Physician Assistant Student In The ER
PA alumni returned to campus to help current PA students get up to speed in the fast-paced world of the ER.
The Joint MSPAS/MPH program has taken steps to give current PA students as much of that experience as possible through some realistic simulations held at the end of November that were designed to help students understand the chaos inherent in the emergency department.
PA alumni with emergency medicine experience have joined the simulations as preceptors to ensure the simulations are as realistic as possible. Fellow alum and current program director Joy Moverley knows the students can handle the medicine aspect of the simulations. Her focus was primarily in exposing the students to the stress and pace of those scenarios and the need to be able to handle more than one patient at a time.
"I always say that waiting tables is probably the best preparation you can have for [emergency medicine],” Moverley said. “You have to be able to manage several things at once and constantly change how you prioritize your attention."
Students were in the Sim Lab, a realistic ER setting with a mannequin patient that can talk to the students and interacts with their treatment choices. Other groups were assigned to three different patients to manage, each portrayed by an actual person with a pre-set series of conditions and histories, and each with differing levels of triage urgency.

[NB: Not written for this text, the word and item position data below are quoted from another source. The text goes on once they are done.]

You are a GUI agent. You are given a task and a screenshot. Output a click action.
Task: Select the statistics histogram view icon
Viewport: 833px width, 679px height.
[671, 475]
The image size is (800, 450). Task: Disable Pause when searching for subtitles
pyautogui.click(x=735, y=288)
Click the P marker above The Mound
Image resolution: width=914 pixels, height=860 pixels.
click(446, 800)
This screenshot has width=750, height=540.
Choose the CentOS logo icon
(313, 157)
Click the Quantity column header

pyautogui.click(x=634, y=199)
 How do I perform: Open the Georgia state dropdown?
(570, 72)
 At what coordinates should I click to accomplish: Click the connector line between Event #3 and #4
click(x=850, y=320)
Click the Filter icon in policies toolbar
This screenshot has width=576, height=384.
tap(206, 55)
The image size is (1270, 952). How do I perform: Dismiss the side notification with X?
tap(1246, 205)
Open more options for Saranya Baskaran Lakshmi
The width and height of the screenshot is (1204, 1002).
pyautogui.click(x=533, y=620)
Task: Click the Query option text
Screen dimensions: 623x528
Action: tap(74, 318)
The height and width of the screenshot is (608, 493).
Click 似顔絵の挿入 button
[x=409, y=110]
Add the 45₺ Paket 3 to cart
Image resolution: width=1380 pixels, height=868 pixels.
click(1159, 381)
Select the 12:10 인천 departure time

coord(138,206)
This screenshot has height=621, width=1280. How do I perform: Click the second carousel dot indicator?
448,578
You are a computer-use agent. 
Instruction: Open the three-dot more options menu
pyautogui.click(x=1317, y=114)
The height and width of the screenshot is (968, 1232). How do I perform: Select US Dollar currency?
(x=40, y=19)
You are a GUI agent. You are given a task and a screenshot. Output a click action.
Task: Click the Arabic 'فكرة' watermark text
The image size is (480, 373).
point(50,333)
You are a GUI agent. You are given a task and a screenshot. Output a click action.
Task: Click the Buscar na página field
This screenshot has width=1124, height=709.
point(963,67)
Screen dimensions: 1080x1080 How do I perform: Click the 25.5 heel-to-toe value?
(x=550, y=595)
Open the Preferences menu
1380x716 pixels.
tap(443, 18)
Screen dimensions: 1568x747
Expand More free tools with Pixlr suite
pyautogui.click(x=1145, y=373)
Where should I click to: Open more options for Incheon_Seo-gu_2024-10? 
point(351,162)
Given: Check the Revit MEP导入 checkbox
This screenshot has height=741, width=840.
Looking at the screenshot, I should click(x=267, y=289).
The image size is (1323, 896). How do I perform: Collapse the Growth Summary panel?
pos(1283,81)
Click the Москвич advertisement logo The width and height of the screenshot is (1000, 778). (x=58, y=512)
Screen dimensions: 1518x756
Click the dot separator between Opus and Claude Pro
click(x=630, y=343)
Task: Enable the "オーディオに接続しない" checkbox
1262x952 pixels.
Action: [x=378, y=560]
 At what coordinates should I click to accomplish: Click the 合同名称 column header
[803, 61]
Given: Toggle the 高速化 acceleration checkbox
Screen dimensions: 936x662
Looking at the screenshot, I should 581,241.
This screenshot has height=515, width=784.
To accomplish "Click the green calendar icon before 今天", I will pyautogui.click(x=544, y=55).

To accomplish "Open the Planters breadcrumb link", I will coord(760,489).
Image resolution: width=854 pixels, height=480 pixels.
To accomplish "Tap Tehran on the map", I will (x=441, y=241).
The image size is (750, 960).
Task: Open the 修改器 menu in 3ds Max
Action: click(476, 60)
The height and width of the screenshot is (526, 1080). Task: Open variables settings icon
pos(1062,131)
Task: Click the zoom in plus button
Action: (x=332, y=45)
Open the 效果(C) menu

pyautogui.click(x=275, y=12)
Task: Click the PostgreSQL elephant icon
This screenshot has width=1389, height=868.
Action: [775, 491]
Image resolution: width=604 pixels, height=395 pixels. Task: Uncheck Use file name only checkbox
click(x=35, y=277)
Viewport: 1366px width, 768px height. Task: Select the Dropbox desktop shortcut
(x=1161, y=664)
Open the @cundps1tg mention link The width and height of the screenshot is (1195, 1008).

In the midst of managing those situations, a fourth unannounced patient showed up and students were required to adapt accordingly.
Most of the students had little to no experience in emergency medicine prior to the simulation training, so most found the experience very helpful.
“I really enjoyed the experience,” said student-PA Ovanes Abramyan. “It’s nice to take what we’ve been reading about and apply it. Even though it’s a simulation, it still feels very real,” he said.
His fellow student-PAs agreed.
“It’s chaotic in there,” said Gerardo Amador. “There are a lot of steps to check off when you’re trying to save someone’s life.”
And in an emergency situation, medical providers don’t have the time to sift through their notes from class.
“You don’t have time to think back to that PowerPoint you saw,” said Naomi Han. “To do it hands-on really helps you remember those steps in a stressful situation.”
Special emphasis was placed in these scenarios on the stress. “They do a very good job of actually simulating how stressful the situation will be,” said Lauren Fitzgerald.
PA alumnus Lisa Thomas, who works in emergency medicine, helped serve as a preceptor for the simulations and could really relate to everything these students experienced.
“I had no experience in the emergency department prior to working there – not even as a patient,” Thomas said. “It was extremely intimidating the first time I stepped in there.”
While the PA program is generally focused on primary care, work in the emergency department is not too far away from that core, Thomas said.
The work Moverley and the PA program are putting in is paying off, Thomas added.
“I work with students from different programs and the Touro students are always really well-prepared,” Thomas said.
“Our curriculum is primary care focused, which is the mission of our program,” Moverley said. “They’re (students) used to seeing one patient at a time, so this is a very different experience for them. My hope is that this makes the students feel less anxious about this environment.